NVIDIA NIM for LLMs use Docker containers under the hood. Each NIM is its own Docker container and there are several ways to configure it. Below is a full reference of all the ways to configure a NIM container.

GPU Selection#

Passing --gpus all to docker run is acceptable in homogeneous environments with 1 or more of the same GPU.

In heterogeneous environments with a combination of GPUs (for example: A6000 + a GeForce display GPU), workloads should only run on compute-capable GPUs. Expose specific GPUs inside the container using either:

the --gpus flag (ex: --gpus='"device=1"' )

the environment variable NVIDIA_VISIBLE_DEVICES (ex: -e NVIDIA_VISIBLE_DEVICES=1 )

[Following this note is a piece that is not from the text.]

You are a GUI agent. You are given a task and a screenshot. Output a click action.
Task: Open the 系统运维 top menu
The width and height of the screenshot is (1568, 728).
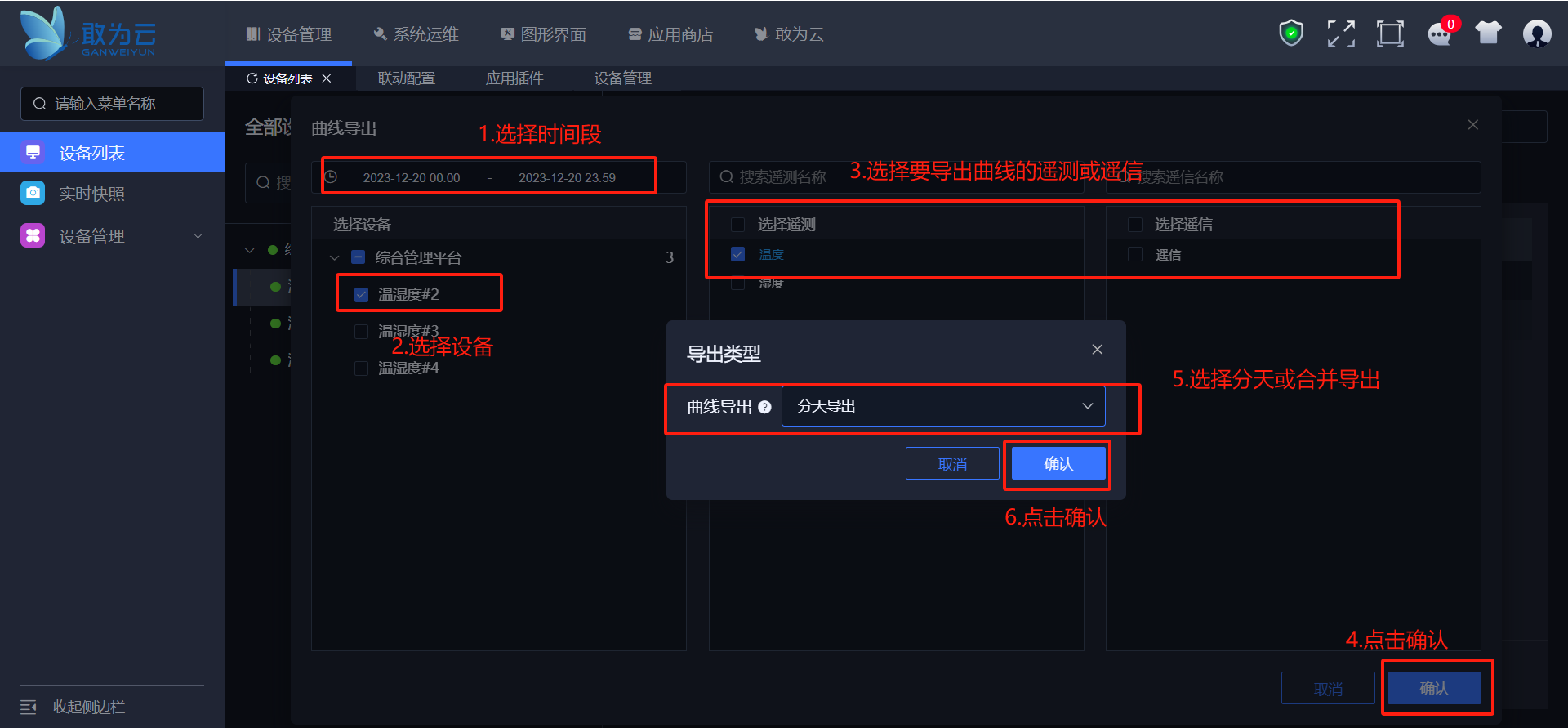(x=416, y=34)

The device ID(s) to use as input(s) are listed in the output of nvidia-smi -L :

GPU 0 : Tesla H100 ( UUID : GPU - b404a1a1 - d532 -5 b5c -20 bc - b34e37f3ac46 ) GPU 1 : NVIDIA GeForce RTX 3080 ( UUID : GPU - b404a1a1 - d532 -5 b5c -20 bc - b34e37f3ac46 )

Refer to the NVIDIA Container Toolkit documentation for more instructions.